Under the Generating Antibiotic Incentives Now (GAIN) title of the FDA Safety and Innovation Act, the QIDP designation provides certain incentives for the development of new antibacterial drug products, such as priority review and additional five years of marketing exclusivity granted at the time of marketing approval. The Fast Track designation enables more frequent interactions with the FDA, often leading to earlier drug approval and access for patients.

“After the U.S. FDA’s acceptance of Morphochem’s IND in June, we are glad to have now received both QIDP and Fast Track designation for MCB3837” says Thomas Kapsner, M.D., Morphochem’s Chief Executive Officer. “These designations will help us to expedite the development of this promising IV compound for the many severely ill CDI patients who cannot be treated orally. By providing an effective IV therapy, we aim to improve the prospects and quality of life of these patients.”

Morphochem is planning to initiate a proof-of-concept Phase 2 clinical trial of MCB3837/3681 in severe CDI patients in H2 2016.

About MCB3837/MCB3681 MCB3837 is a water-soluble injectable small-molecule prodrug of the active substance MCB3681, which is being developed for the IV treatment of CDI. Three Phase 1 clinical studies have proved MCB3837/MCB3681 to be safe and tolerable. In pre-clinical studies, MCB3681 demonstrated remarkable Gram-positive antimicrobial activity against C. difficile pathogens including the highly virulent BI/NAP1/027 strain, with no cross-resistance to any established class of antibacterial.

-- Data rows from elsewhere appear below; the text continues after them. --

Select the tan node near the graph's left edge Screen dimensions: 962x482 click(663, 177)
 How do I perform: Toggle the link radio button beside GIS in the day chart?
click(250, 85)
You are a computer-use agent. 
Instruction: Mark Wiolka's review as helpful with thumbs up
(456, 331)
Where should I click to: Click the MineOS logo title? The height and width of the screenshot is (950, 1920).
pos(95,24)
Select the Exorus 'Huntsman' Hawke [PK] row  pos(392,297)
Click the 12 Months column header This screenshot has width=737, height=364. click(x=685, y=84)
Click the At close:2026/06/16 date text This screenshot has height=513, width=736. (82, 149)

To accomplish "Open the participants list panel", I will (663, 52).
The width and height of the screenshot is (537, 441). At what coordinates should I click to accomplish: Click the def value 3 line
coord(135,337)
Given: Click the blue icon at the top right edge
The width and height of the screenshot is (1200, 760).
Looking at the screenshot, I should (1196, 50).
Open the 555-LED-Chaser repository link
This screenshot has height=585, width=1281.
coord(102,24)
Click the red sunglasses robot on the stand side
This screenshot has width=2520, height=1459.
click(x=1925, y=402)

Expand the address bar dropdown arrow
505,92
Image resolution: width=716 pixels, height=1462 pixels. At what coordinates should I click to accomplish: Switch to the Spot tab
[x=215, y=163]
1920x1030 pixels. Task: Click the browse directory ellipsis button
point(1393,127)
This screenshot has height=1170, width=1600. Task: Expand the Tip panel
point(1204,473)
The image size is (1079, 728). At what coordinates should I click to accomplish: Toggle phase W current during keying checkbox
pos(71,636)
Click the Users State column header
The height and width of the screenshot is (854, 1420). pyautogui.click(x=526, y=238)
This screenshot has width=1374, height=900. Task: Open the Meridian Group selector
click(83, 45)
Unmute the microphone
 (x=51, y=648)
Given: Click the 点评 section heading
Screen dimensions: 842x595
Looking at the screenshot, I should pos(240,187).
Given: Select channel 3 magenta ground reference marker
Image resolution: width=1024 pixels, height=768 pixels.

In a multiple-dose Phase 1b study with healthy volunteers, high fecal concentrations of MCB3681 were observed resulting in a pronounced effect on clostridia and other Gram-positive species while sparing Gram-negative species, including the bacteroides that protect the intestine against colonization with harmful pathogens potentially causing gastrointestinal infections. Due to this strong pharmacodynamic effect in humans, its narrow Gram-positive spectrum, and its favorable impact on the commensal flora, MCB3681 has the potential to target C. difficile pathogens selectively and effectively.

 

Key risk factors for developing CDI include the use of antibiotics (as they suppress the normal bowel flora) and advanced age. Up to 40 percent of patients develop severe / severe and complicated CDI, associated with significantly higher morbidity and mortality rates. Treatment is currently dominated by oral therapies which, however, tend to prove ineffective for severely ill patients as they often have difficulties swallowing or digesting tablets, or problems retaining the oral medication in or moving it along the gastrointestinal tract. Alternatives are limited, as there is no approved IV therapy available at present.

About Morphochem Morphochem Aktiengesellschaft für kombinatorische Chemie is a private clinical-stage pharmaceutical company located in Munich, Germany. Morphochem is a 100-percent subsidiary of Biovertis AG, headquartered in Vienna, Austria.  Biovertis’s major shareholder is TVM Capital Life Science.  Morphochem is fully dedicated to the development and commercialization of MCB3837/MCB3681, which the company hopes to introduce as the first approved intravenous therapy for severe Clostridium difficile infections.